The model collapses. Specifically:

  • It typically predicts the start-of-sequence (BoS) token for every position, because at training time when the model couldn't peek (i.e., the first few tokens), BoS was a frequent answer. Phase 30 calls this "BoS collapse".
  • Or it produces gibberish (random tokens) — the attention is doing nothing useful.

Predictions

  1. Train loss: drops to ~1e-4 in <10 steps. (Looks too good to be true — that's the diagnostic.)
  2. Val loss (computed in train mode, with future visible): also drops to near 0.
  3. Val loss (computed in true autoregressive inference mode): stays at log(V) ≈ 6.24 or worse.
  4. Sampling output: same token repeated, or BoS-collapse.

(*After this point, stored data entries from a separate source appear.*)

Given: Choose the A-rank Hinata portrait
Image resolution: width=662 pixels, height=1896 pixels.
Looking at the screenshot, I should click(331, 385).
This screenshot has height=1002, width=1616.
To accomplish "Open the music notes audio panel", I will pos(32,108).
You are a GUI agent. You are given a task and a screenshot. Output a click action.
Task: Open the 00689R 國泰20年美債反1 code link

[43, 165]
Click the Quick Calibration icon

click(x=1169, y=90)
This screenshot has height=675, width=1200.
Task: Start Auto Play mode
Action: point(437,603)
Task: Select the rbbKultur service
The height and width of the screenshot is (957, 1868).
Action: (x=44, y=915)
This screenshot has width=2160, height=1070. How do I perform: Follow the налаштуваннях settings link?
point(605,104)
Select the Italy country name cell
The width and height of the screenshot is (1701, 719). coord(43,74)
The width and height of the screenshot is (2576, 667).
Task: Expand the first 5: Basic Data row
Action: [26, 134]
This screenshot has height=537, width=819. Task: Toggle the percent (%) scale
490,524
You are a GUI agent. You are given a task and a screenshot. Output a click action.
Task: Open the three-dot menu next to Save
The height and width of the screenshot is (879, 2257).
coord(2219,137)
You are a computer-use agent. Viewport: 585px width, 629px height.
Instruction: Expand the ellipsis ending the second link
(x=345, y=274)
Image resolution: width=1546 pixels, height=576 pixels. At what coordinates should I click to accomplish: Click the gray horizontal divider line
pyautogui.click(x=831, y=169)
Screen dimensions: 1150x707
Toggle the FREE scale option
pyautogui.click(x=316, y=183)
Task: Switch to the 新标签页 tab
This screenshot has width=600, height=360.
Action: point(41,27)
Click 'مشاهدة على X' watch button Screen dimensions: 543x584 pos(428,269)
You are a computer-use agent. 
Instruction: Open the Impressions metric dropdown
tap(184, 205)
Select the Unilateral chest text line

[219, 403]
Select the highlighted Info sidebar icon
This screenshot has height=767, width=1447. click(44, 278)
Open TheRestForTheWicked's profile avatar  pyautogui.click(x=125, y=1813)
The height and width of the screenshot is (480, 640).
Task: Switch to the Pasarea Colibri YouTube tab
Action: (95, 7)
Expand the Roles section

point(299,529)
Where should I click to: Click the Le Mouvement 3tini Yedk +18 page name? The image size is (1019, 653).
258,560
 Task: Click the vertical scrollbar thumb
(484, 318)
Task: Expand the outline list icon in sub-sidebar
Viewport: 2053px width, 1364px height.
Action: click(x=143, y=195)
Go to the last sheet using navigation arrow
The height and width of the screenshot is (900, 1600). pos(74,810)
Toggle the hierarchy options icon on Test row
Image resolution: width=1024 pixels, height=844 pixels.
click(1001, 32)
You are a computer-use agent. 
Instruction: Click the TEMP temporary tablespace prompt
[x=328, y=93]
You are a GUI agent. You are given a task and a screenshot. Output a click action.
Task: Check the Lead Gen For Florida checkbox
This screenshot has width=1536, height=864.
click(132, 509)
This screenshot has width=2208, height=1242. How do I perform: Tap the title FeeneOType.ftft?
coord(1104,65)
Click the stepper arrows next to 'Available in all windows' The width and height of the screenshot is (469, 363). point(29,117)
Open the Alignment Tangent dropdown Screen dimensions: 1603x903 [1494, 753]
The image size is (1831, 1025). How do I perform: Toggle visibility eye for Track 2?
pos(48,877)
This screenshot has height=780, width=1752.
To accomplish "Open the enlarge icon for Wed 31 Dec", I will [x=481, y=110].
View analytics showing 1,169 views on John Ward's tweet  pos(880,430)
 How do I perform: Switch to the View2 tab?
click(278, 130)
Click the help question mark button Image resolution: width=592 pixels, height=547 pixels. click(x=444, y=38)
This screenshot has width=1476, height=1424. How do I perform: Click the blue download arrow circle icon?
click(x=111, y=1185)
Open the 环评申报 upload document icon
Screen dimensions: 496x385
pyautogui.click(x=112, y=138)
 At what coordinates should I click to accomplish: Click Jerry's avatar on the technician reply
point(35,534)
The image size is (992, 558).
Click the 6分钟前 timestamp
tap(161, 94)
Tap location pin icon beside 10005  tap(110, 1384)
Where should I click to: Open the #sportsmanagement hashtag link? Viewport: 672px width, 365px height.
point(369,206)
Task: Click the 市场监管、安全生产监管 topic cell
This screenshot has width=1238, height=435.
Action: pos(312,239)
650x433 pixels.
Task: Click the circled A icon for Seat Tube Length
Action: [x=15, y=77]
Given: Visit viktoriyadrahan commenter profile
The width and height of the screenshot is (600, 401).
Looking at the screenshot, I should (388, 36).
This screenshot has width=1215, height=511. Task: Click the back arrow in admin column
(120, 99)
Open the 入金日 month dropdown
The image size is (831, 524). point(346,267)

Write predictions in learners/borja/phase-17/notes/breaks.md before running.

Observe

just exp 17-train-mini --tag broken-no-mask
just exp 17-sample --tag broken-no-mask  # autoregressive sampling

Diagnostics:

  1. Plot train loss — if it drops below the irreducible entropy floor H(corpus) (which Phase 5 §02 derives), suspect data leakage / mask issues immediately.
  2. At inference, generate 10 sentences. Should be coherent §A13 conjugations; will be garbage.
  3. Visualize attention matrices on the trained model: each row should be upper-triangular zeros (causal). If you see attention to future positions, the mask is missing.

Symptom Borja will see

  • Train loss < 1e-3 (suspiciously low — below the irreducible entropy).
  • Sampling produces <BoS> <BoS> <BoS> ... or random gibberish.
  • Attention matrix at any layer is full (not upper-triangular zeros).

Hidden cause (one sentence)

The TransformerBlock.forward passes mask=None to attention instead of mask=causal_mask, so every position can attend to every other position (including future ones).

Hint cascade

  1. Print the attention matrix attn from layer 0 on a fixed input. What's its sparsity pattern? Should it be upper-triangular?
  2. The train loss is suspiciously low. What is the irreducible entropy of the §A13 corpus (Phase 5 §02 derives it)? Is the model performing better than that?
  3. Generate text with model.sample(prompt="I will"). If it outputs BoS repeatedly, the model is collapsing — common sign of training-vs-inference distribution mismatch.

Fix diff

attn_out = self.attention(h, h, h, mask=causal_mask)

Why this teaches the concept

The causal mask is the distinguishing feature of decoder-only transformers like GPT — without it, you have BERT (encoder-only, bidirectional). Forgetting the mask is the single most common "this looks like it's working in training but breaks in production" bug in transformer engineering. The break is intentionally subtle in train-mode diagnostics (loss is just too low) but flagrant in sample-mode (model produces garbage). This is exactly the kind of bug Phase 19's "training looks fine" dashboard is meant to catch — and Phase 20's eval harness must check autoregressive generation, not just teacher-forced loss. This break ties Phase 17 to Phases 19–20.


Series complete: Phase 09 → Phase 17 break exercises.